Background: The goal of this study was to identify the effect of body growth and aging, and normal limits of the relation of left ventricular endocardial and midwall shortening to wall stress.
Methods: Endocardial and midwall shortening and circumferential end-systolic stress were assessed in 388 normotensive, normal-weight adults (226 men, 162 women, age 18 to 85 years) and 332 children and adolescents (180 males, 152 females, age 4 to 17 years) by two-dimensional targeted M-mode echocardiography and cuff blood pressure measurements.
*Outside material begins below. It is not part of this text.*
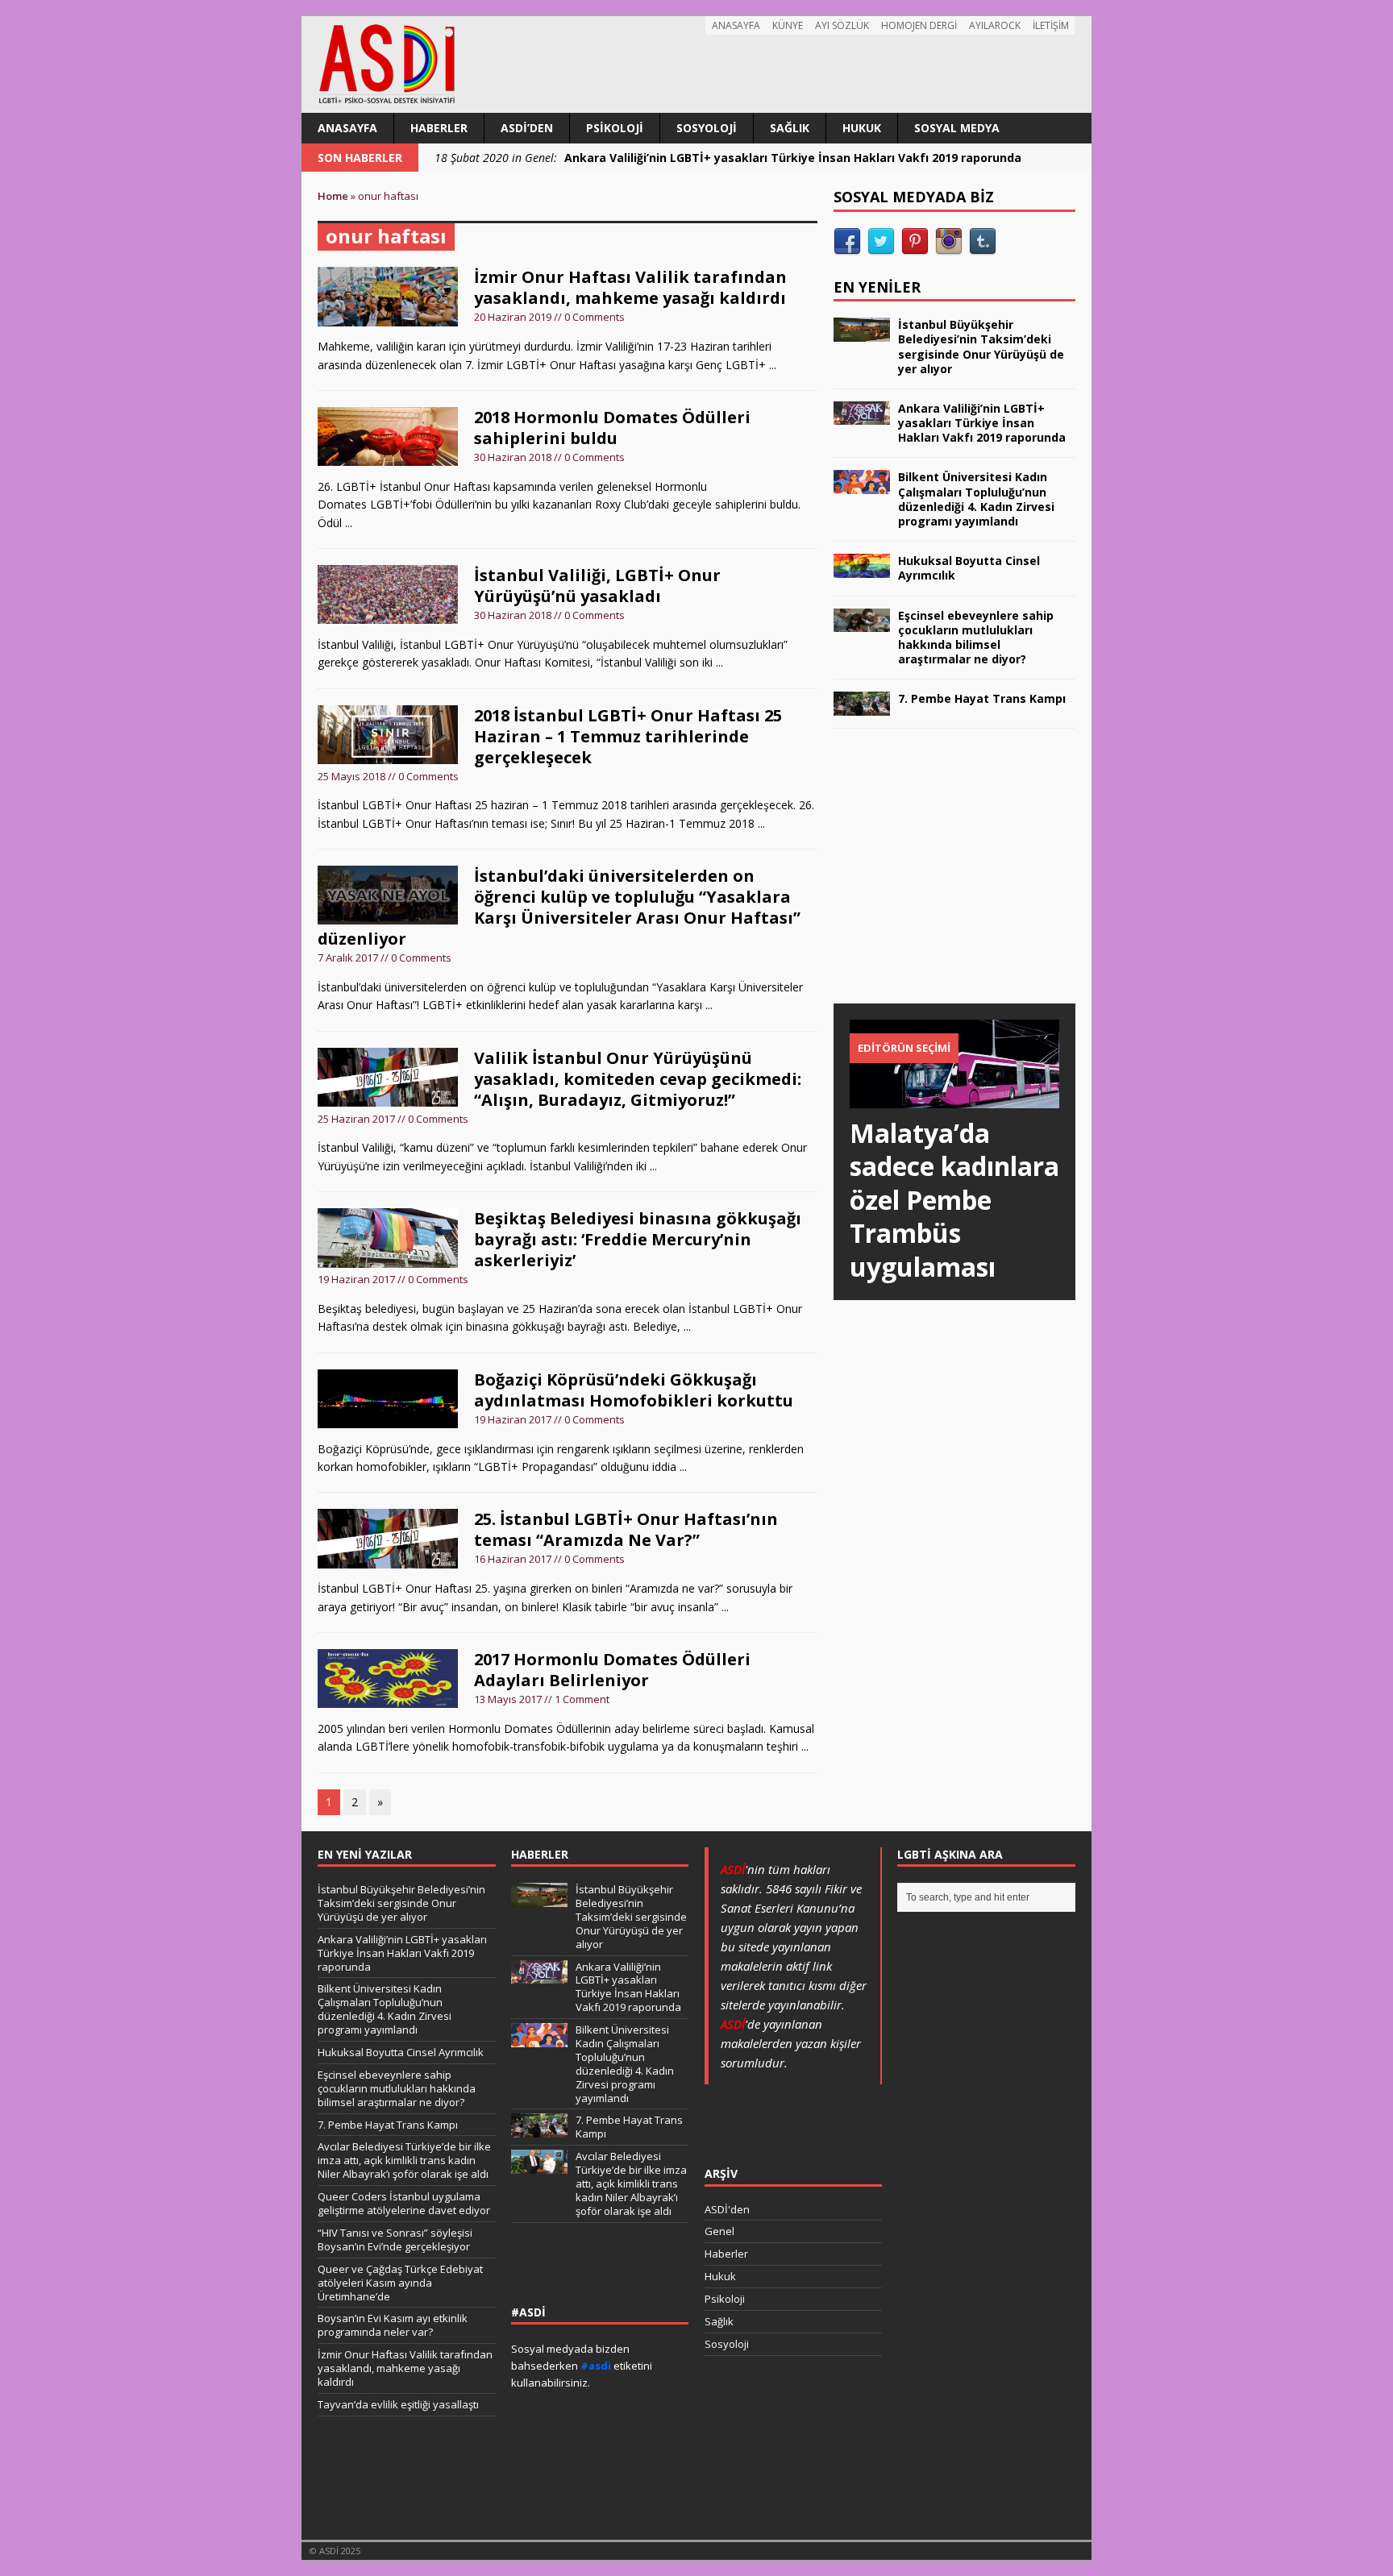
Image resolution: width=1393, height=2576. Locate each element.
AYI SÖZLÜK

Results: End-systolic stress decreased with age in children and adolescents (p < 0.001), but not during adulthood and maturity. The negative relation of endocardial shortening to end-systolic stress was stronger in adults than in children and adolescents (slope difference p < 0.005). The negative relation of midwall shortening to end-systolic stress was negligible in children and adolescents (r = -0.07, p = 0.18), whereas it was more evident, although weak, in adults (r = -0.14, p < 0.007). For a given level of end-systolic stress, endocardial shortening decreased by 0.32%/year in children and adolescents (multiple r = 0.51, p < 0.0001) and by 0.05%/year in adults, whereas midwall shortening decreased by 0.26%/year during body growth and by 0.02%/year in adults.
Conclusions: In the presence of normal blood pressure and normal weight, the relations between left ventricular wall stress and both chamber and myocardial function are weakly but significantly influenced by age. Left ventricular chamber function is markedly influenced by wall stress, while this influence is reduced for left ventricular wall mechanics.